Sofortige tägliche Reinvestition der Tilgung und Zinsen.

Vorsicht: Ein Totalverlust ist möglich !

"Weniger ist mehr."
Zitat von Fritz am 16. September 2019, 15:08 Uhr
Zitat von Andreas900 am 16. September 2019, 11:30 Uhr

Dennoch als Diversifikation zu einem Depot finde ich P2P nicht schlecht, ich würde nur je nach Depotgröße nicht mehr als 5 bis maximal 15% dort investieren und mit Verlusten von 50%+X muss man in Krisen vermutlich leben können.

Diese Aussage finde ich interessant. Vor etwa 10 Jahren haben seriöse Zeitschriften und Anlageexperten öffentlich verkündet, das grüne Direktinvestment in Edelholz zwar ihre Risiken haben, aber sie können durchaus eine sinnvolle Ergänzung und Diversifizierung des Portfolios sein, und dass man etwa 10% seines Geldes in Edelholz investieren könne. Heute, nachdem fast alle dieser Unternehmen als unseriös oder kriminell aufgeflogen sind und der Großteil schon weitestgehend liquidiert wurde, spricht keiner mehr davon. Hinterher, haben sich die Leute in diversen Foren das Maul zerissen über die geschädigten Anleger, und wie man so blöd sein kann und Renditeversprechen von 7 bis 12% auf den Leim gehen kann. Da hieß es dann schnell 'Gier frisst Hirn' und die Sache war erledigt. Wer den Schaden hat, brauch für den Spott nicht mehr zu sorgen. Irgendwie hab ich hier ein Déjà-vu-Erlebnis. Die Sache mit P2P-Krediten ist bei kritischer Betrachtung genauso faul. Jeder erfahrene Anleger sollte das eigentlich erkennen.
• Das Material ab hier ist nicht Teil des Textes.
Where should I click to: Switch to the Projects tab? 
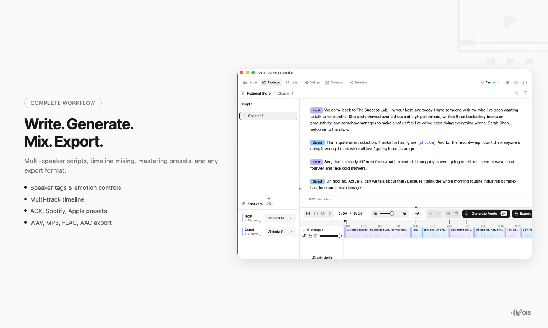[271, 82]
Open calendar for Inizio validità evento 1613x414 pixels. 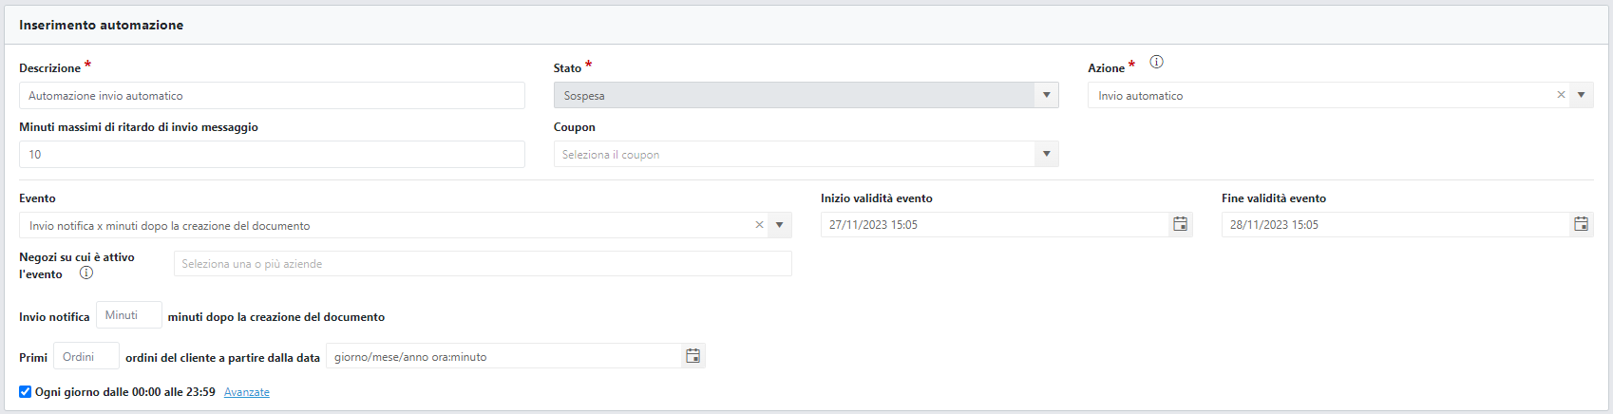coord(1180,224)
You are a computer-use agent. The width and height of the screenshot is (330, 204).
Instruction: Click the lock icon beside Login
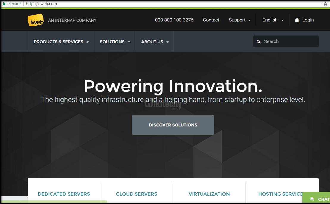(x=296, y=20)
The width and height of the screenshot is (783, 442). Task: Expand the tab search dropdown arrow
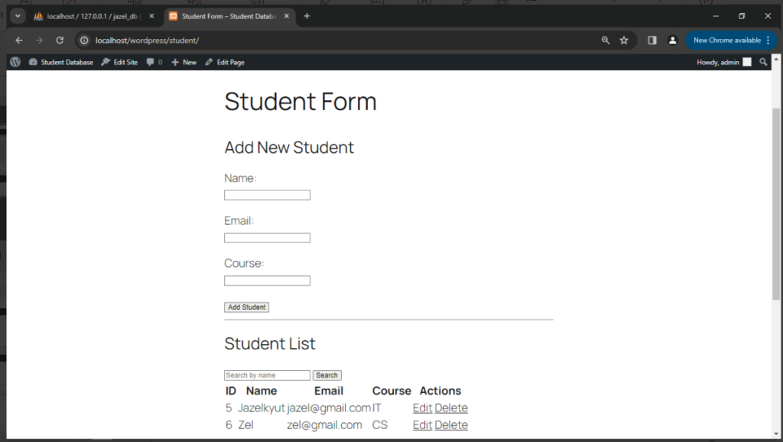18,16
Du vergleichst zwei vollkommen unterschiedliche Assetklassen:

Rohstoffe (Holz) mit festverzinslichen Anleihen (P2P Kredite)

Deine Argumentation: Risiko = Rendite. Wenn P2P Kredite mit ähnlichen hohen Renditen winken MÜSSEN sie genau wie andere Dinge mit hohen Renditen über die Wupper gehen. Diese Argumentation entstammt dem Umstand, dass Anleger nichts über P2P Kredite wissen und dem Konstrukt alleine aufgrund der hohen Zinsstruktur misstrauen.

Richtig ist: Bei P2P Krediten erhalten meist Menschen mit schlechter Bonität einen Kredit, den sie ungleich teurer bezahlen müssen.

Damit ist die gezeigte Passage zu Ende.